REQUIRED WORK: In the page on standard error and mean variance below, retype the passage from "The standard error (also" up to and including "of each group." word for word.
++++ EXTRACT PROVIDED
Standard Error & Mean Variance

The standard error (also denoted "SE" or "std err") of the mean of each group is required to compute the confidence interval and p-value of a metric delta between those groups. You obtain the standard error of the mean by dividing the sample standard deviation of $X$ by the square root of the number of users in the group.

$$

\sigma_{\overline X} = \frac{\sigma_{X}}{\sqrt{N}} = \sqrt{\frac{var(X)}{N}} = \sqrt{var(\overline{X})} $$

Standard deviation is the square root of the variance. Because variances are easier to manipulate algebraically, Statsig derives the variance for each metric type and then takes the square root to obtain the confidence intervals.

Pulse displays the standard error of the mean of each group alongside the units and mean of each group.

Computing variance

The variance of the absolute metric delta is the sum of the variances of the test and control means:

$$

var(\Delta \overline X) =var(\overline X_t - \overline X_c) = var(\overline X_t) + var(\overline X_c) $$

The calculation reduces to correctly computing the variance of the means for each group.

Count and sum metrics

For count and sum metrics, Statsig derives the variance of the sample mean for a given group directly from the sample variance:

$$

var(\overline{X}) = \frac{var(X)}{N} = \frac{\frac{1}{N-1}\sum_{i=0}^{N}(X_i-\overline{X})^2}{N} $$

Where:

• $N$ is the number of users in the group
• $X_i$ is the metric value for user $i$
• $\overline{X}$ is the user-level average of $X$ for users in that group

Ratio and mean metrics

Ratio and mean metrics combine multiple variables $X$ and $Y$ rather than a single variable $X$. The variance of these metrics depends on both the numerator and denominator variables, which are typically correlated. The metric of interest $R$ has a group mean $\overline{R}$ and a group variance of the mean $var(\overline{R}$).

For example, consider a clicks per session metric. The number of clicks and the number of sessions are two sets of observations from the same group of users, so they aren't independent of each other.
++++++++
++++ SUPPLIED INFORMATION
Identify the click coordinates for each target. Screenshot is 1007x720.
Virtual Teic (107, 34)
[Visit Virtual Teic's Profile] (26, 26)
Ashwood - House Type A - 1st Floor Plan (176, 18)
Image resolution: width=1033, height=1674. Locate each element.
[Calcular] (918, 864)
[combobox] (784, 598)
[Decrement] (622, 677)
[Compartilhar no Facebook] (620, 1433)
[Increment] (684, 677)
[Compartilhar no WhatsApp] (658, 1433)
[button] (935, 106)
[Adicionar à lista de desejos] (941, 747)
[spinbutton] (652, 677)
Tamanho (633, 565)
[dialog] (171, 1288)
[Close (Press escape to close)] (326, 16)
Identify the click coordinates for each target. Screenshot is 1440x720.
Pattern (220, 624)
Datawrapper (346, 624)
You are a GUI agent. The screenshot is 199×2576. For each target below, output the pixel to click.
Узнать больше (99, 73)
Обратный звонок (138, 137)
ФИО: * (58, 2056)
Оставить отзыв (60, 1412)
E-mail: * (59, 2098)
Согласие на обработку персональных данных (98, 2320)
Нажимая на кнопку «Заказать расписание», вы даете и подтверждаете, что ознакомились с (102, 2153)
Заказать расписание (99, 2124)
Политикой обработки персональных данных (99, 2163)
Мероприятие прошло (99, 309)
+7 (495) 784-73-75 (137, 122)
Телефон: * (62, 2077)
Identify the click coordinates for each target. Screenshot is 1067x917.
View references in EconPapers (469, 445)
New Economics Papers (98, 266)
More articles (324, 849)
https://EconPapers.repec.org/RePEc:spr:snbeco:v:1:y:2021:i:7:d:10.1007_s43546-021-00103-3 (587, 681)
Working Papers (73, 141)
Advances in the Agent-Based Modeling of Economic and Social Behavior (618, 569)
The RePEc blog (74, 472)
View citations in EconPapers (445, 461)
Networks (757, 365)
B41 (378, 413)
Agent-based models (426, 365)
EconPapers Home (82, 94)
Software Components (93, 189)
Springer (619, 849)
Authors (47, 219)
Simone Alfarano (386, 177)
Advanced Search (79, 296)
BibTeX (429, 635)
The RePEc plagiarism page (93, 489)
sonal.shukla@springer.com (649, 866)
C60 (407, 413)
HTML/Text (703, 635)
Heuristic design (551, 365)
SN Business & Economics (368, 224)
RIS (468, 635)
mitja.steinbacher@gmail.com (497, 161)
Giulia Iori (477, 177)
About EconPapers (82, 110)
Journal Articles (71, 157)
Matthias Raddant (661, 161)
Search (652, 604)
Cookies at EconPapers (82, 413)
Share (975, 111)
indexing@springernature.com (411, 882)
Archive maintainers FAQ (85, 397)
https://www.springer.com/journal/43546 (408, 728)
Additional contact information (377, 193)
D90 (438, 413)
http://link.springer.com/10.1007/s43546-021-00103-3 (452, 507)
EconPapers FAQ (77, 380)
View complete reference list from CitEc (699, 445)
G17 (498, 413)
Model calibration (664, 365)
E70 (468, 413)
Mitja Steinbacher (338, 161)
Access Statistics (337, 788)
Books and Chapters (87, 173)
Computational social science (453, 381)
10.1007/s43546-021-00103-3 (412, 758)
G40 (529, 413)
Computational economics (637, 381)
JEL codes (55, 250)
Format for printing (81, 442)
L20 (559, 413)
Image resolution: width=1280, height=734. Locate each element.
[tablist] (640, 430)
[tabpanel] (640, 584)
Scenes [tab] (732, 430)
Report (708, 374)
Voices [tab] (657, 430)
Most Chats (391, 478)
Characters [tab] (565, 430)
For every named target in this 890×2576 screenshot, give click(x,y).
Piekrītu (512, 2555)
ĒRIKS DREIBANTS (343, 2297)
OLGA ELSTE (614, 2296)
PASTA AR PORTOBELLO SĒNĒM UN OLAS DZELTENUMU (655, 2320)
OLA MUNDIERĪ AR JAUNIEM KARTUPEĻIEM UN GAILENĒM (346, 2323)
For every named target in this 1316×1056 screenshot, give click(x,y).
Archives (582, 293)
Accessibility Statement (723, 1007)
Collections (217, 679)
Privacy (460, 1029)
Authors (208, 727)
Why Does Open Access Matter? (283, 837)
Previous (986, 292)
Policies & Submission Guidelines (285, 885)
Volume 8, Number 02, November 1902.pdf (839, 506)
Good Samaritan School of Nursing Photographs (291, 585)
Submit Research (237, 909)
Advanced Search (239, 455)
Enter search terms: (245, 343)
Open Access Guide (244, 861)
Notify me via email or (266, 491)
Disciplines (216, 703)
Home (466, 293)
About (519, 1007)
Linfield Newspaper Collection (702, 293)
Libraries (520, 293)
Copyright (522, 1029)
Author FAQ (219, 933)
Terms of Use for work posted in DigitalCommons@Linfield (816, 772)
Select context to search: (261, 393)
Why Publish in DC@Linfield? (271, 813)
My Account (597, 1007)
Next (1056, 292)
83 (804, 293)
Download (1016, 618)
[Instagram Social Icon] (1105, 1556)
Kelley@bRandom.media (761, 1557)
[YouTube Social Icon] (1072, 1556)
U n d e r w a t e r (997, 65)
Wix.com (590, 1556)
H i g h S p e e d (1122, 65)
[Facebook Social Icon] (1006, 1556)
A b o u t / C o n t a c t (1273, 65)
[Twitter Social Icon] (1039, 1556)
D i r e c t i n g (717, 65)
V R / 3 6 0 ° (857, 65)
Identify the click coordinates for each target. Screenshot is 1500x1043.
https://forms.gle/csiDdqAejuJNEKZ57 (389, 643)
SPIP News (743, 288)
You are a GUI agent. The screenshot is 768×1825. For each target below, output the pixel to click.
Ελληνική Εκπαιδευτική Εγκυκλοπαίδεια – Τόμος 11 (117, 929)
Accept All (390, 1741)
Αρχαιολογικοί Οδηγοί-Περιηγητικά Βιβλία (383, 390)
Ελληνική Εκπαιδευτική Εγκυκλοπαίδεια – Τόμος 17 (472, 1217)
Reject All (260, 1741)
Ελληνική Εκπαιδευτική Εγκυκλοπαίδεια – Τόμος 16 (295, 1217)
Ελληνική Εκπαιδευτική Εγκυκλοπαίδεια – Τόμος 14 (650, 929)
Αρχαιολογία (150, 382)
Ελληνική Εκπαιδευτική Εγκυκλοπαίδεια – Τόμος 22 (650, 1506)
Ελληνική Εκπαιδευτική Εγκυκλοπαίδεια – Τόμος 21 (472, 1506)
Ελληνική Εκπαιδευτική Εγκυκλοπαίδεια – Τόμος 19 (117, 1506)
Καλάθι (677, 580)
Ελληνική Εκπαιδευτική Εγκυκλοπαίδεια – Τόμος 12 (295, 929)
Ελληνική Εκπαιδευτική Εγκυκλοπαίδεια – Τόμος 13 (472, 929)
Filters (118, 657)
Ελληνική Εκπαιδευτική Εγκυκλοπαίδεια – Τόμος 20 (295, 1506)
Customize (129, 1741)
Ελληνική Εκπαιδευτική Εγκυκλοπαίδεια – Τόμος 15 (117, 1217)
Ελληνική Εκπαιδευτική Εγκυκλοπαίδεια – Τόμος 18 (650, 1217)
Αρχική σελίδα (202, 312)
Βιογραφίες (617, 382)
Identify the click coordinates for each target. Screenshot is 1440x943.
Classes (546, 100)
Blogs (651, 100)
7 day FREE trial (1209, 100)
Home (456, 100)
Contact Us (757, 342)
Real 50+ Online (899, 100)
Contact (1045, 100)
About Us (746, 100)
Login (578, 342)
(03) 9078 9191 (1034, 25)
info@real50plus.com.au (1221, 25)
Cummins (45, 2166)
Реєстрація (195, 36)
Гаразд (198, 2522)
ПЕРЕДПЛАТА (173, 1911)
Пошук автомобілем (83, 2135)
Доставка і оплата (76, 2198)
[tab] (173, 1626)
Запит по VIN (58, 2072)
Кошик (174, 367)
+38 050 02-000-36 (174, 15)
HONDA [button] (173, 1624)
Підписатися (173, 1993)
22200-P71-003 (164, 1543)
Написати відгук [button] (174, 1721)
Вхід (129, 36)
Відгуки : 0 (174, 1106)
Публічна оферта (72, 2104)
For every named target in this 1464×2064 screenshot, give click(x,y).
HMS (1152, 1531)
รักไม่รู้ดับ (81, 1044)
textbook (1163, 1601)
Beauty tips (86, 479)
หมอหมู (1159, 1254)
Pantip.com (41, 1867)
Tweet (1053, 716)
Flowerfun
++++++++
ANSWER TO THIS TASK:
The standard error (also denoted "SE" or "std err") of the mean of each group is required to compute the confidence interval and p-value of a metric delta between those groups. You obtain the standard error of the mean by dividing the sample standard deviation of $X$ by the square root of the number of users in the group.

$$

\sigma_{\overline X} = \frac{\sigma_{X}}{\sqrt{N}} = \sqrt{\frac{var(X)}{N}} = \sqrt{var(\overline{X})} $$

Standard deviation is the square root of the variance. Because variances are easier to manipulate algebraically, Statsig derives the variance for each metric type and then takes the square root to obtain the confidence intervals.

Pulse displays the standard error of the mean of each group alongside the units and mean of each group.